Accelerator Modeling. We will complete the development of a capability for simulating the time-dependent fluid dynamics of gas jets and plasma formation as arises in the design of laser-plasma accelerators [15]. Laser ionization of the gas plume serves as the plasma source in these accelerators, and optimal tailoring of the plasma density through judicious jet design and these use of channel-forming lasers is necessary to enhance accelerator performance [31]. The code will use the AMR embedded boundary tools for solving the compressible Navier-Stokes equations for flow in the injector. refinement. The results of these simulations will be benchmarked against experiments carried out at LBNL.
Magnetic Fusion. In FY02, we will complete the development of an embedded-boundary MHD code for tokomak modeling, based on the embedded boundary software tools for cylindrical geometry developed in FY02. This code will have the same physics models as the rectangular-domain code developed in FY01: a fluid representation of the plasma, an unsplit Godunov method for the hyperbolic terms, and a semi-implicit representation of nonideal effects such as resistivity and viscosity. We will also undertake to develop suitable AMR discretizations of the Hall effect terms in nonideal MHD. These terms present particular difficulties, in that they give rise to a nonlinear second-order operator that is dispersive, rather than dissipative.

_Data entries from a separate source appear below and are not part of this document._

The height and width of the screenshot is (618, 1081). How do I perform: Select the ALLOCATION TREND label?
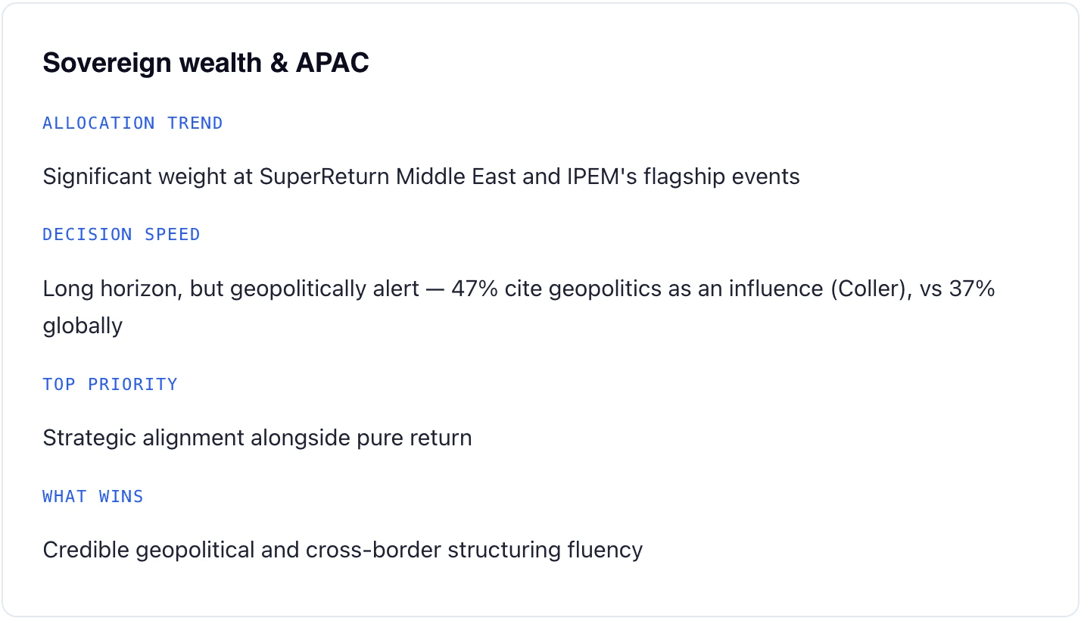(x=132, y=123)
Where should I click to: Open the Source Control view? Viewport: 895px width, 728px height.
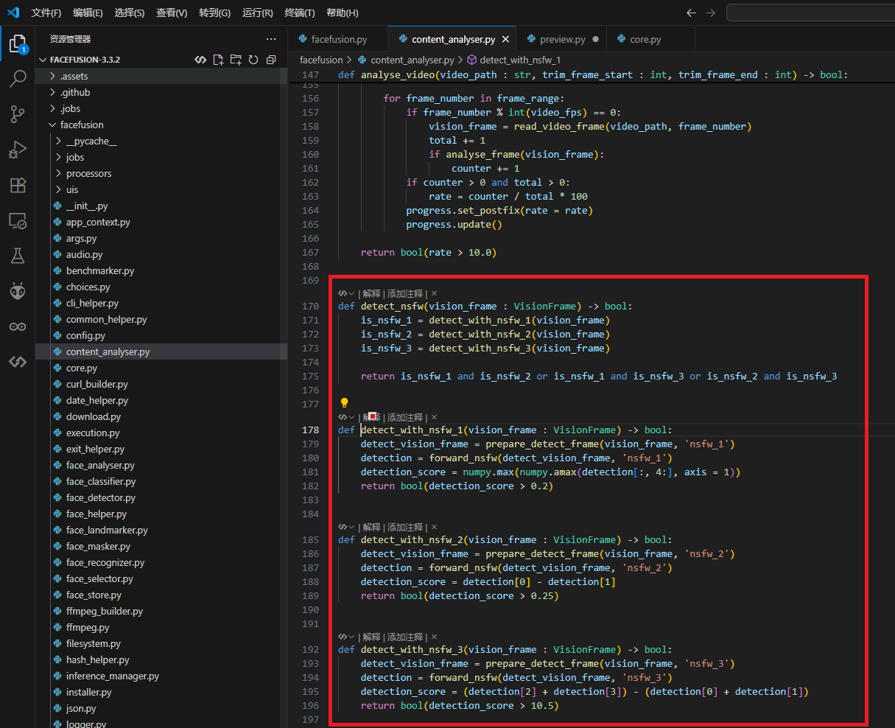coord(18,114)
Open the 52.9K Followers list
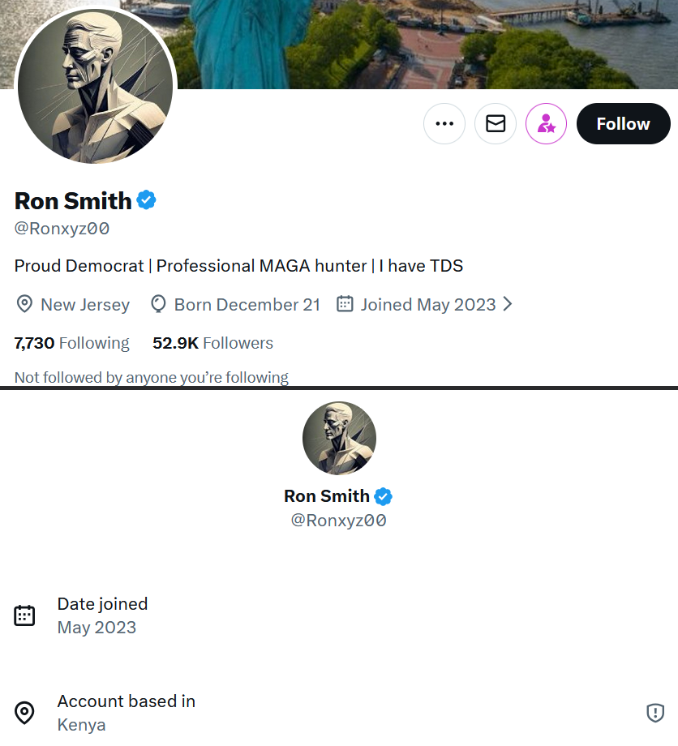 212,343
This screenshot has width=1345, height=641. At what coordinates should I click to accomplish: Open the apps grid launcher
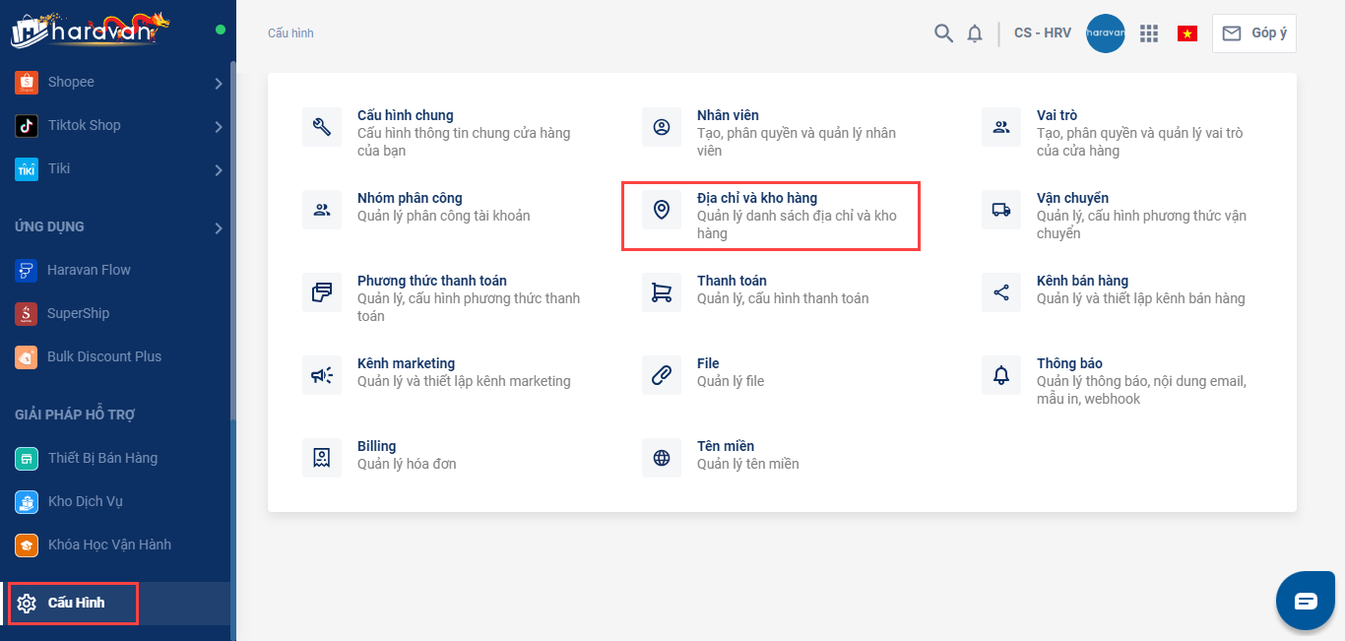pyautogui.click(x=1149, y=33)
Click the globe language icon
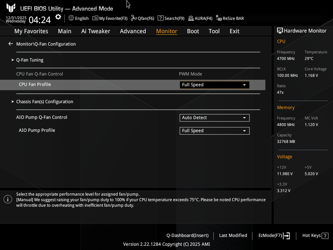This screenshot has width=333, height=250. (71, 18)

Combustion. In FY03, we plan to expand our collaborations with researchers at the University of Heidelberg and the Technical University of Denmark to include the researchers in the High Temperature Gasdynamic Laboratory at Stanford University. The group is planning a series of experiments on bunsen-type high pressure premixed flames. The primary difficulty in simulating high-pressure flames is twofold: the lack of thermodynamic, transport and chemistry data, and the numerical resolution requirements due to thinner flame fronts. The application is ideal from an adaptive grid standpoint, and will provide simulationmodeling experience required for our FY04 plans. The experiments will be geared at obtaining NO production behavior under various operating scenarios, employing techniques very similar to those used in the ammonia-seeded diffusion flames detailed above.
We will continue our investigations of combustion chemistry interactions with fuel-stream turbulence. As computational hardware capabilities increase, along with the performance of our simulation technology, we will begin to model NO pollutant formation processes in turbulent flames. In particular, we will begin characterize how features such as stretch and flame curvature affect NO production. These studies will be carried out using a configuration similar to that used in the turbulence-chemistry interaction investigations detailed for FY02.